┏━━

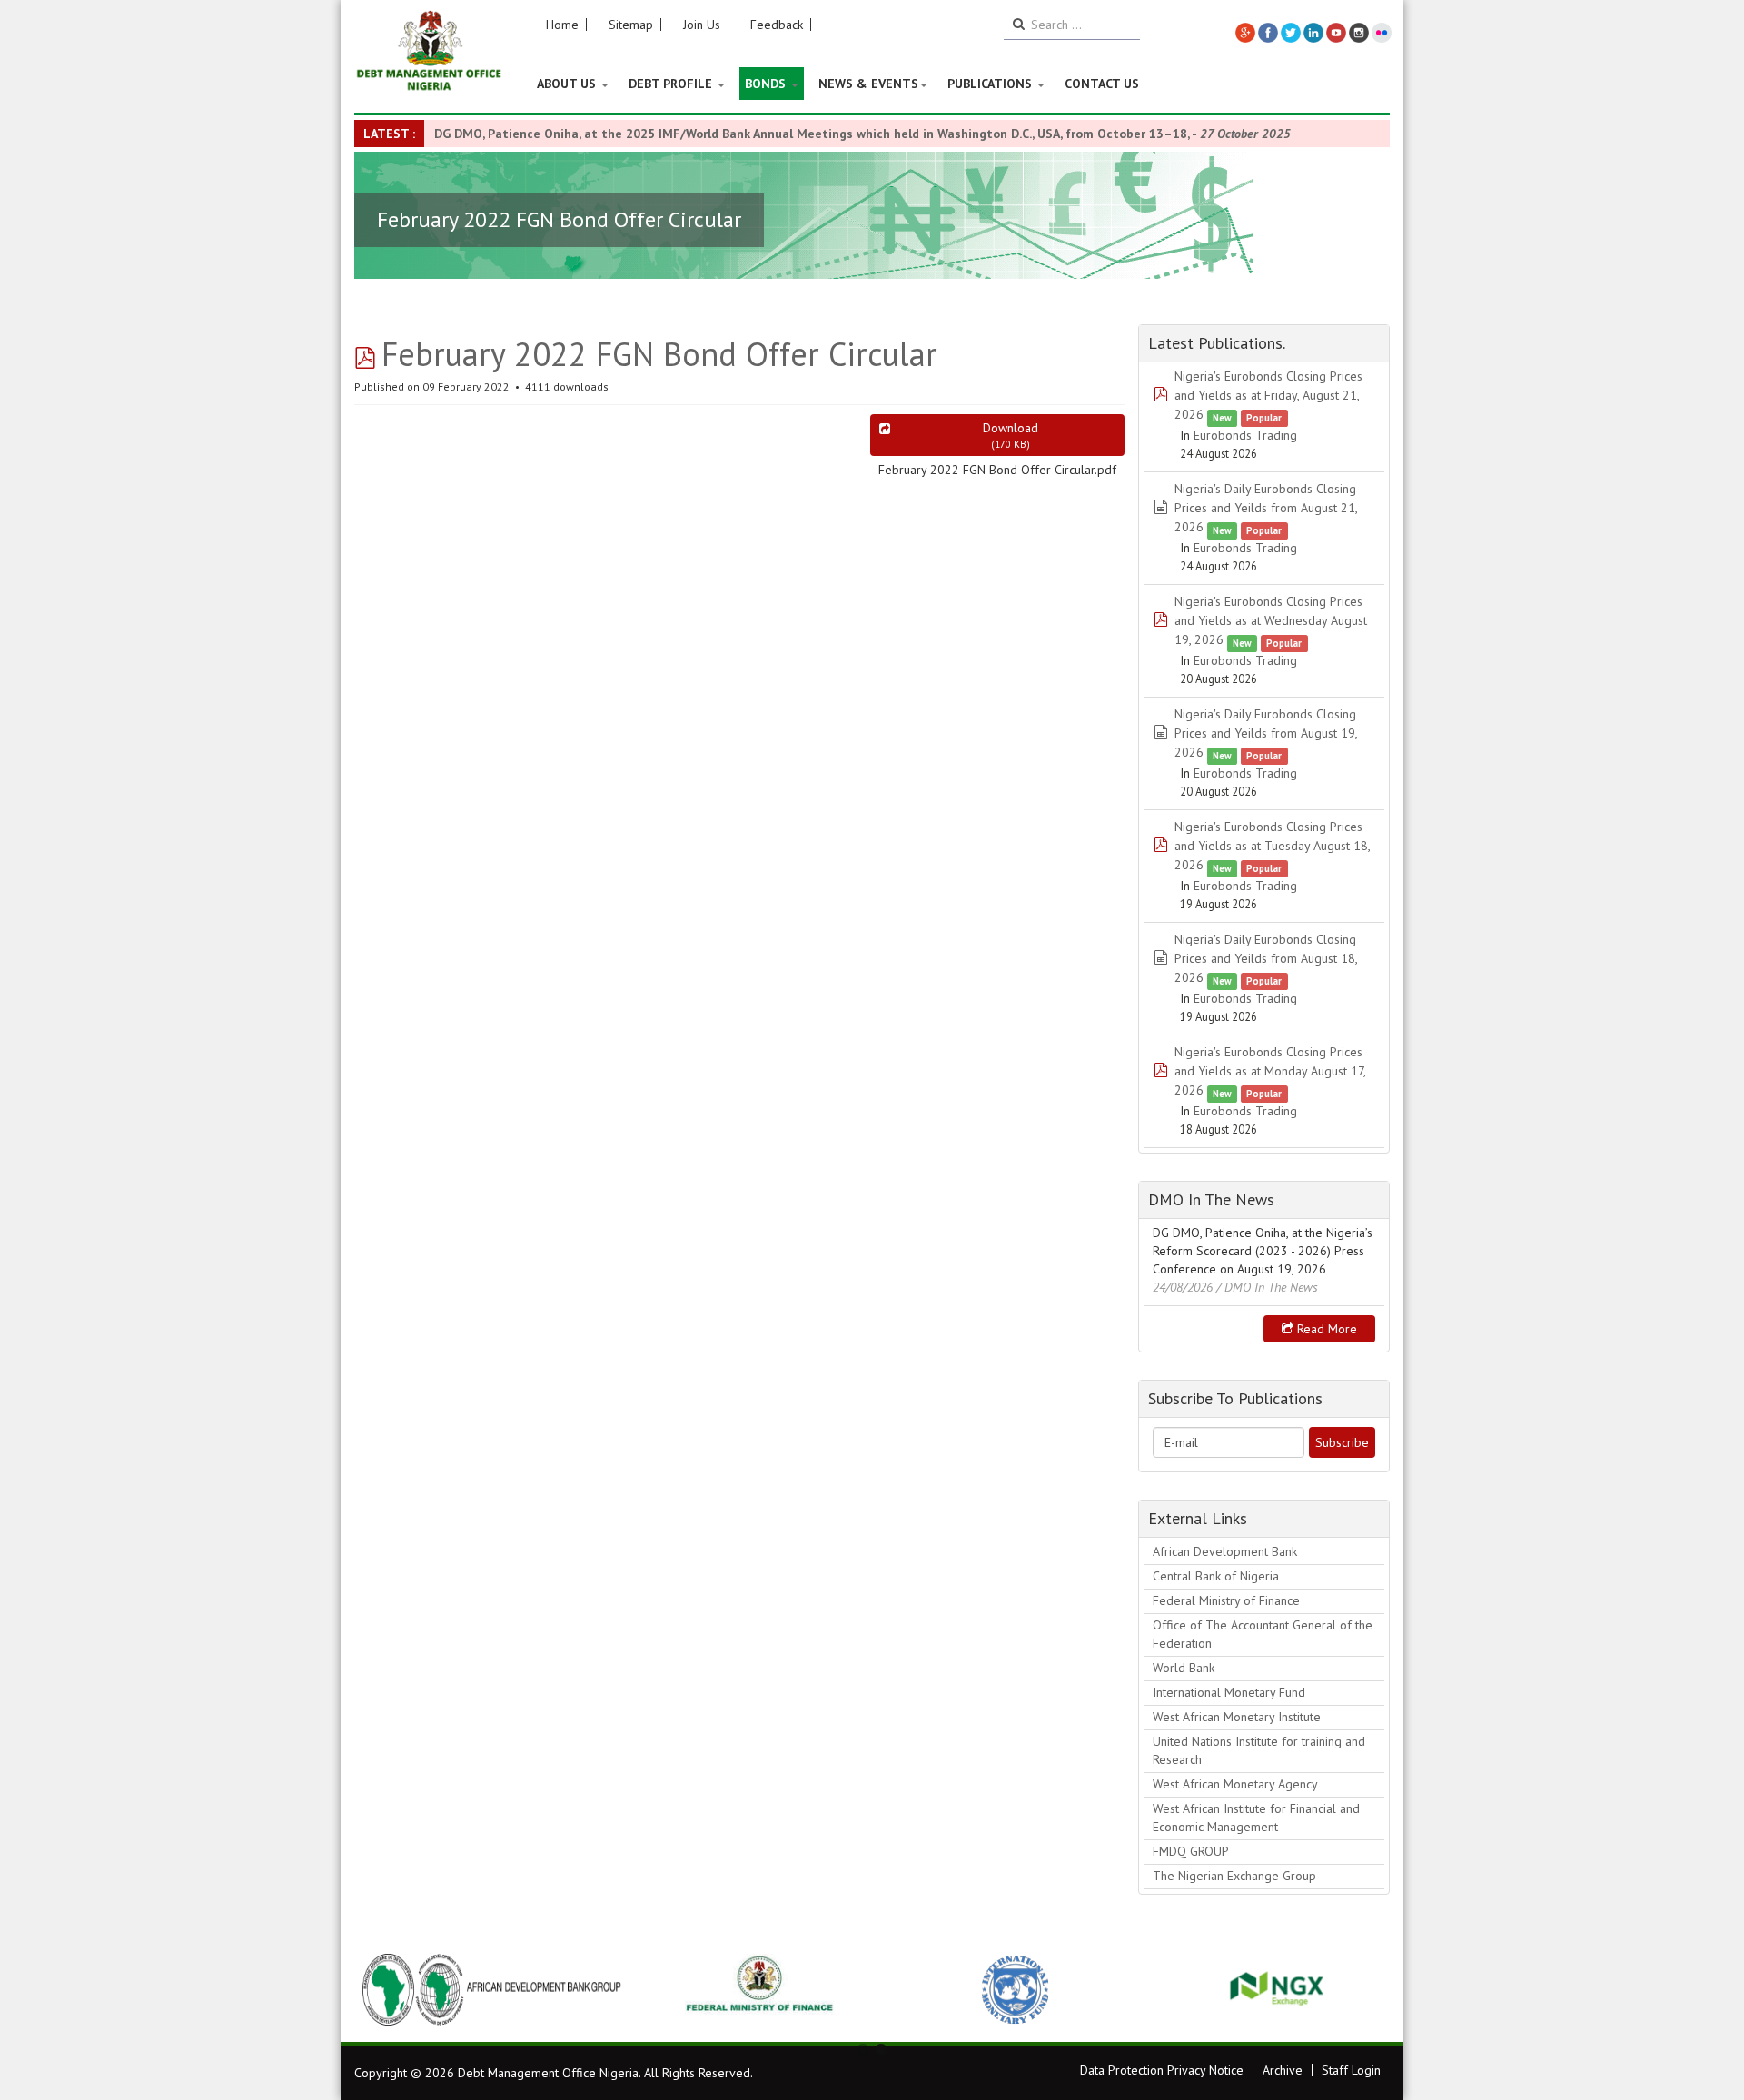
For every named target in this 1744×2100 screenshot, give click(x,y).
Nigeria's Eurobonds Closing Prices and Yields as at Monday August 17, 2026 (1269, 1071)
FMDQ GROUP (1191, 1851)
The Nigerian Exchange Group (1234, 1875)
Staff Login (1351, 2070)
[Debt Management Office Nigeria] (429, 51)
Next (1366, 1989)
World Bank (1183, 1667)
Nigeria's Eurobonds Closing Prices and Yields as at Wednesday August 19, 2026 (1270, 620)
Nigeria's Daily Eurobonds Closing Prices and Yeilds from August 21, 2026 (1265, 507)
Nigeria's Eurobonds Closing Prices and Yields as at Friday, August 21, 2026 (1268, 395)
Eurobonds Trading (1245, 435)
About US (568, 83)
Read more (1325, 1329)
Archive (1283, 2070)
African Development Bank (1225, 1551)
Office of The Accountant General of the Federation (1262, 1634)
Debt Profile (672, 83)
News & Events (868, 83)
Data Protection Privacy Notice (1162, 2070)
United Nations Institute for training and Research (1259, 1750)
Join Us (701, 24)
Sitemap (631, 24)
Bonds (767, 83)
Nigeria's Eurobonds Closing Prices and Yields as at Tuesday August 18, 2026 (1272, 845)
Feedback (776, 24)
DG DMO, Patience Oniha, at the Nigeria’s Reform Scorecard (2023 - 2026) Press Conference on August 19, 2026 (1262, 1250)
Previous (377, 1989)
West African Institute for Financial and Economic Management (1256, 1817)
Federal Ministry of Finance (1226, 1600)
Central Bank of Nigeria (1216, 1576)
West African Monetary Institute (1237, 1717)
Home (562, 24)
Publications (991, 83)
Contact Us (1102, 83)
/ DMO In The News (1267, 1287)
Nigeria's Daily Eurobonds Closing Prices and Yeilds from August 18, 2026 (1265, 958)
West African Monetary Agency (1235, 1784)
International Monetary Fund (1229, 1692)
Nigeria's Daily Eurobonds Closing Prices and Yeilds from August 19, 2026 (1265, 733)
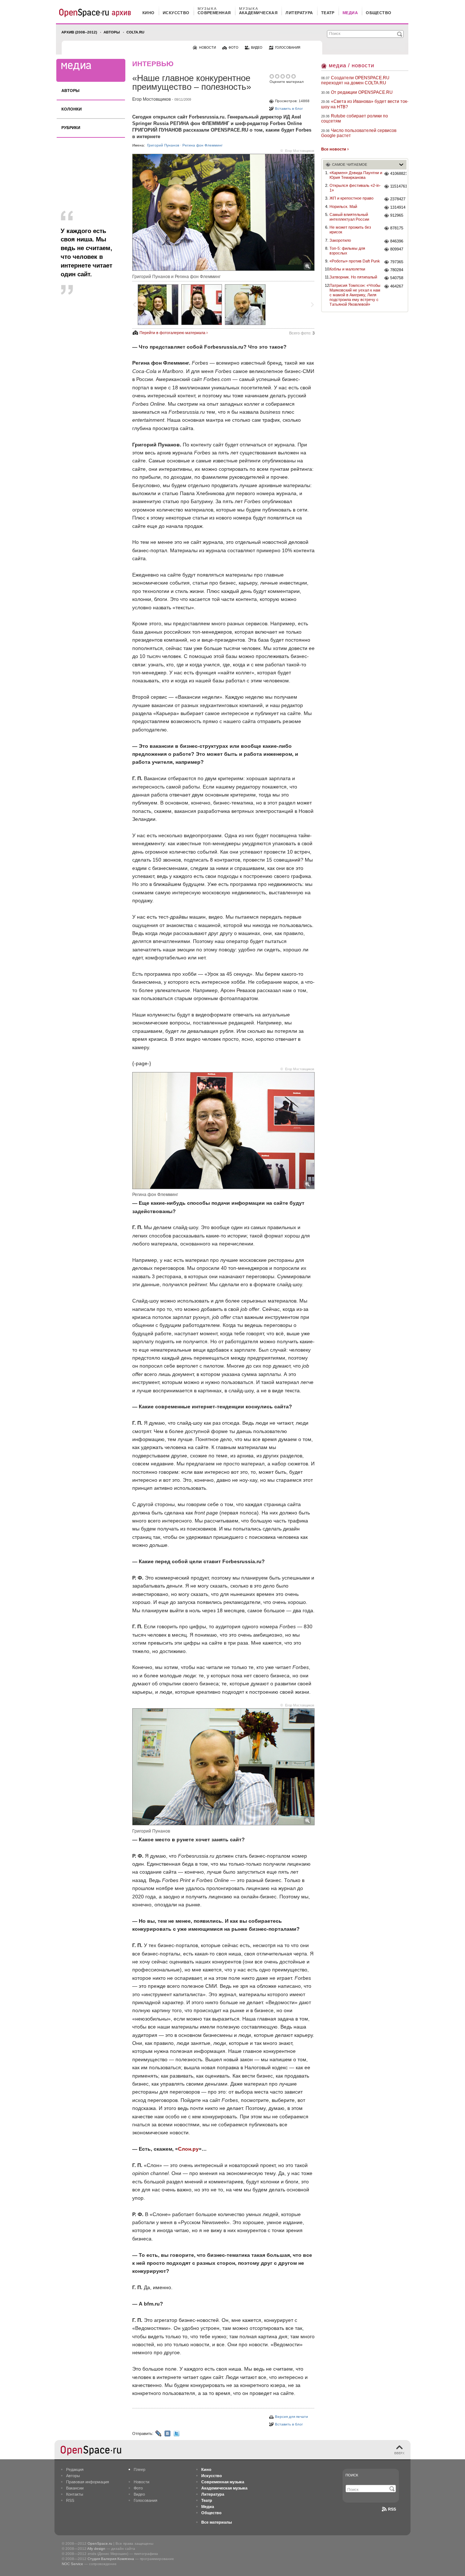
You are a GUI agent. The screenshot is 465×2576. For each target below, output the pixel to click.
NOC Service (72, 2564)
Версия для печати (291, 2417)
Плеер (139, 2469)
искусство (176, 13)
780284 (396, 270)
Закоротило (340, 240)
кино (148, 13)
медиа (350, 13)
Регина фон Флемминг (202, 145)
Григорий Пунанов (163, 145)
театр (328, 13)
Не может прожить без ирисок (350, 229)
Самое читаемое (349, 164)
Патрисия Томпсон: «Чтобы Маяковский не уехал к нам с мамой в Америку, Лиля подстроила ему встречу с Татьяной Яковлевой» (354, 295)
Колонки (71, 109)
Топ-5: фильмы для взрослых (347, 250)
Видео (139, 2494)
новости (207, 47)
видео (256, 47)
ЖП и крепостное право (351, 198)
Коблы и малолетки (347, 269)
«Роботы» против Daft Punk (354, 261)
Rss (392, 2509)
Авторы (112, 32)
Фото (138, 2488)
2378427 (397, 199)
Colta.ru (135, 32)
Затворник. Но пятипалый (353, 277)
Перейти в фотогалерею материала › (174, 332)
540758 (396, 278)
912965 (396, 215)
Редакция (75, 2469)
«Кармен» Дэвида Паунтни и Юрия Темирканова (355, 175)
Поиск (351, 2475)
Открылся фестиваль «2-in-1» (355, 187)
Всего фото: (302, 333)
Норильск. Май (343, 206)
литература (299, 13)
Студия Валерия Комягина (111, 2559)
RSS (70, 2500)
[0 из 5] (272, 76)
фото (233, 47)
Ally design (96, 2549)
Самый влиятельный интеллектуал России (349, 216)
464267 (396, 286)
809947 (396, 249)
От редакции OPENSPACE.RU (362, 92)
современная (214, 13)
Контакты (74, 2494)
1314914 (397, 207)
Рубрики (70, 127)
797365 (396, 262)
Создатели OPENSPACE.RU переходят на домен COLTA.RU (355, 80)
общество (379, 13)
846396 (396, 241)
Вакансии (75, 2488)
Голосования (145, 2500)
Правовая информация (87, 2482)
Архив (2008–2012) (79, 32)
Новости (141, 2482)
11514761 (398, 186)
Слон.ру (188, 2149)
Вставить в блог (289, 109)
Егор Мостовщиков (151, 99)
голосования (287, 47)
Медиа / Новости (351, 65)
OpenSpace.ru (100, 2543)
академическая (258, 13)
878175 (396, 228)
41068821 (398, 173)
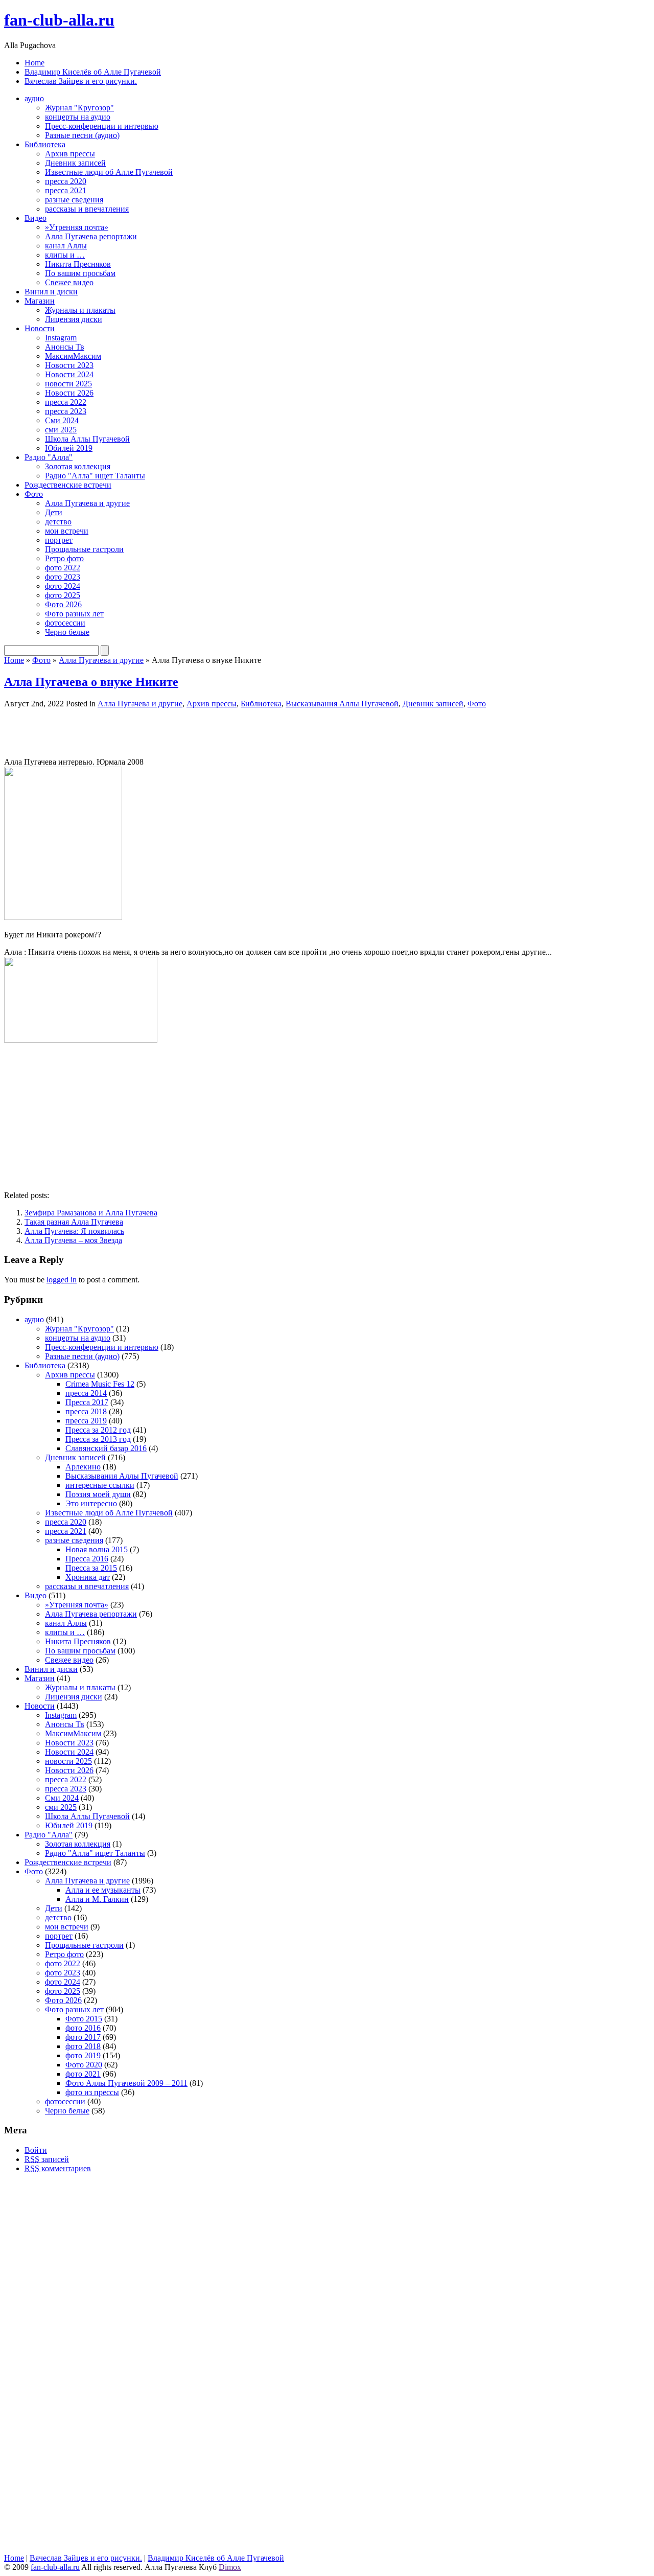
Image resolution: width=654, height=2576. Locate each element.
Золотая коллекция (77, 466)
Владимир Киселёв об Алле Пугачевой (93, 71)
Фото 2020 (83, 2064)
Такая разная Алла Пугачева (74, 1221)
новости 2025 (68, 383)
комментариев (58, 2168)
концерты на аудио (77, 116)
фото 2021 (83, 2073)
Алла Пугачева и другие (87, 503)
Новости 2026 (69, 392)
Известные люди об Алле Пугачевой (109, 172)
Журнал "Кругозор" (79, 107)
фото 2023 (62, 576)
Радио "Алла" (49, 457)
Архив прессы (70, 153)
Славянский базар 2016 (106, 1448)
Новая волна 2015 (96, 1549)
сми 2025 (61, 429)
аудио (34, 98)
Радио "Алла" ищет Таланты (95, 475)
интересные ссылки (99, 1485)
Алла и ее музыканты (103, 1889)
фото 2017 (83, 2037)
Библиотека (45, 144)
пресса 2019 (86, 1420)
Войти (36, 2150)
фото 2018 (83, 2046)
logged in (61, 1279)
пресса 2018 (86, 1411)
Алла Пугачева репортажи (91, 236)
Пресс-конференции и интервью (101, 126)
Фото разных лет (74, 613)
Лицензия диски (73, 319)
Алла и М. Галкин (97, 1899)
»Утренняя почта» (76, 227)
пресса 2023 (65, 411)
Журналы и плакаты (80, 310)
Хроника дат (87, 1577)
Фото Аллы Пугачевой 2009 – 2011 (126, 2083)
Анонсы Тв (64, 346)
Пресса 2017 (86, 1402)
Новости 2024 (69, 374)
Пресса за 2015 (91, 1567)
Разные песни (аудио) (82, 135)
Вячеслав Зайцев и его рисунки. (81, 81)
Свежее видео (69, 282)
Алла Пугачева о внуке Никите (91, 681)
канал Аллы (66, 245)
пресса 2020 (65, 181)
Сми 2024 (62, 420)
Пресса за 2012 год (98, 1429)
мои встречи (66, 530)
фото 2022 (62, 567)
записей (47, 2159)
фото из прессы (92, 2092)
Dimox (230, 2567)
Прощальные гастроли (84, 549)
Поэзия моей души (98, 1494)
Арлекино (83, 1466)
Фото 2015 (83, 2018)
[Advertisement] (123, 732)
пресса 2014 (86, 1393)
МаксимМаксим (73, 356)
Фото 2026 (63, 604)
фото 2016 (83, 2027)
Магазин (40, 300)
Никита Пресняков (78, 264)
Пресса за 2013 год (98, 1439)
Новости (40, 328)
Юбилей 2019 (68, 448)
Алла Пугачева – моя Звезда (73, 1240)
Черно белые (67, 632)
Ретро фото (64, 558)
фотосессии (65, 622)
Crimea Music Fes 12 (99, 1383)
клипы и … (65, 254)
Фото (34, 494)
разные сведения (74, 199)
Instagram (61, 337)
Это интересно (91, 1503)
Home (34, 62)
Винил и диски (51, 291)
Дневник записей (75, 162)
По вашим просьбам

┗━━

Copy out all lines from the records where the word "African" appears.

African Development Bank (1225, 1551)
West African Institute for Financial and Economic Management (1256, 1817)
West African Monetary Institute (1237, 1717)
West African Monetary Agency (1235, 1784)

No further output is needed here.